Je traverse ce quartier (Cankurtaran) aux allures étrangement exotiques de Canada ou de Hollande, où les hôtels, café et restaurants alternent avec les marchands de tapis (grands tapis somptueux) et les épiceries dépanneurs. Je fais des photos aussi, avec mon téléphone. Pas beaucoup... je teste la fonction nuit. Et je retrouve le restaurant kurde où je soupais plresque tous les soirs lors de mon premier passage, il y a deux ans.

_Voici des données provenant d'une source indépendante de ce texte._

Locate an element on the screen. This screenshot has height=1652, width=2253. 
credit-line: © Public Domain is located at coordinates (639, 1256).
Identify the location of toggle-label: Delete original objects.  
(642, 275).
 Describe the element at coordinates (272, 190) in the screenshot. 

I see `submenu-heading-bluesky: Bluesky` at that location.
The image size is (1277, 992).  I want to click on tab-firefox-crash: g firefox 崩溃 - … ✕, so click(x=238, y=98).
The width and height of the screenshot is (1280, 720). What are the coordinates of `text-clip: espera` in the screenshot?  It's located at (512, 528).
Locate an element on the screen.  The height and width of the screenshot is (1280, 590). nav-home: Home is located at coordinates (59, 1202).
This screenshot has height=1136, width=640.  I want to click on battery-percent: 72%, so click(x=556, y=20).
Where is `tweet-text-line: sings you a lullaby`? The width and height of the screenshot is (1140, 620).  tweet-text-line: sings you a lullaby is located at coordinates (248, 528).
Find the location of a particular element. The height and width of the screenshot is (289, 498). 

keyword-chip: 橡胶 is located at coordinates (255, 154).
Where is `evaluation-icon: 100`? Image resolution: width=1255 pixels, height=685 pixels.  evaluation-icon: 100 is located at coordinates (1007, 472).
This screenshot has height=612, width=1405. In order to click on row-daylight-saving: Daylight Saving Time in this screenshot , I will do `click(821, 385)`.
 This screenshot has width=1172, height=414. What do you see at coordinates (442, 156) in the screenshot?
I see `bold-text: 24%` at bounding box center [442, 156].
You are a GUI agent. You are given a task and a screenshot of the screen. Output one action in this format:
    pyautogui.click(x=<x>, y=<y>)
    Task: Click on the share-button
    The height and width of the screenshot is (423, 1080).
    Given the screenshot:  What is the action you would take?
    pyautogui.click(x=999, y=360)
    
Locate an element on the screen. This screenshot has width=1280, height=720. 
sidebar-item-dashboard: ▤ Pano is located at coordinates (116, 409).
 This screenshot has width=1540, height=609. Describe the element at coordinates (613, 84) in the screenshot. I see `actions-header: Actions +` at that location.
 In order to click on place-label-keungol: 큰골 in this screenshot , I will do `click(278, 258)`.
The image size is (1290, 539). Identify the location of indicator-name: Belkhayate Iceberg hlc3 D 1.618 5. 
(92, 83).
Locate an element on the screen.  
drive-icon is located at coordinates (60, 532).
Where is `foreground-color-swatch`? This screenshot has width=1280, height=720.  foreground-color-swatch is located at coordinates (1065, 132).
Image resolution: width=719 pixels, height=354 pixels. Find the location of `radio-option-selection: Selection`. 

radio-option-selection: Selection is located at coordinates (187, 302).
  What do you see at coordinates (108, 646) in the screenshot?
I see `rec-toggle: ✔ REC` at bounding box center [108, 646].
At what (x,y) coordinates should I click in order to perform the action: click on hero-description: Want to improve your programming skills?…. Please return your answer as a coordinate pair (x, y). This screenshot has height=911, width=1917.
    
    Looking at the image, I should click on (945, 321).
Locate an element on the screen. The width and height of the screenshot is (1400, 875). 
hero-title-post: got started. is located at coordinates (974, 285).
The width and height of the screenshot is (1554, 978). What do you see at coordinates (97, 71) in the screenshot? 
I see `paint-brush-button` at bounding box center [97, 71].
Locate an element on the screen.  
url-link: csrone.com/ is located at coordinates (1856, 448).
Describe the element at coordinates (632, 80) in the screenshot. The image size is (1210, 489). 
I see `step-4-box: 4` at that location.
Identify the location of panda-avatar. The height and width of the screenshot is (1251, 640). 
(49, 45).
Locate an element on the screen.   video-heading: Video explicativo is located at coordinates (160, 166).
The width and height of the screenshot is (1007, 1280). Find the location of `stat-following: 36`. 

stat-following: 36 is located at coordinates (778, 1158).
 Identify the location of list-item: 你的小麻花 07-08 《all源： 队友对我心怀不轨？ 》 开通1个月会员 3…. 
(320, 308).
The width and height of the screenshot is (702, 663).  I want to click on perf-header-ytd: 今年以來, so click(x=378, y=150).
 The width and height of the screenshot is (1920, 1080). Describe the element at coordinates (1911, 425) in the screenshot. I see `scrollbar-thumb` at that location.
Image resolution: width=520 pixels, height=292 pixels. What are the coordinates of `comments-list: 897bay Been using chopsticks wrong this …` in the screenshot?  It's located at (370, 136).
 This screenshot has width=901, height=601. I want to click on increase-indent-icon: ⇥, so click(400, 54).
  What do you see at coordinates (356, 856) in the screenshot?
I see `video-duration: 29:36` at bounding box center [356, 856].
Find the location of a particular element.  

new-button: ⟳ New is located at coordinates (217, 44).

Mardi 16 mai 2006, dans l'avion Nice-Istanbul, 17:30

L'extérieur est ensoleillé/brumeux/nuageux. Pas de quoi faire des photos. De toutes façons ce voyage-là ne sera pas un voyage photos. Beaucoup de Thaïlandais dans l'avion qui n'est qu'au 2/3 plein.
Clip de prompotion de la municipalité d'Istanbul: toutes sortes de responsables religieux font un geste d'invite au visiteur à entrer dans leur bâtiment de culte. Le mufti est le dernier. Actualités: premier titre: conflit entre le gouvernement et le président à propos de la réforme de la sécurité sociale (le pdt a émis un véto); 2e titre: à l'occasion de l'anniversaire d'Atatürk discours d'Erdogan sur le sécularisme (qui doit garantir la liberté religieuse - mais ne doit pas être utilisé comme prétexte de conflit à l'intérieur de la communauté nationale).
Je vais essayer w.bloggar.

Arrivons sur la côte croate. Le paysage d'îles et de golfes parallèles à la côte est extraordinaire mais l'air reste brumeux, pas de bonne photo possible, donc. Survolons des vallées, des forêts, un ville pas très grandes mais avec ce qui vu d'ici paraît des grands ensembles géométriques d'immeubles d'habitation. Faudra que je repère où nous passons exactement.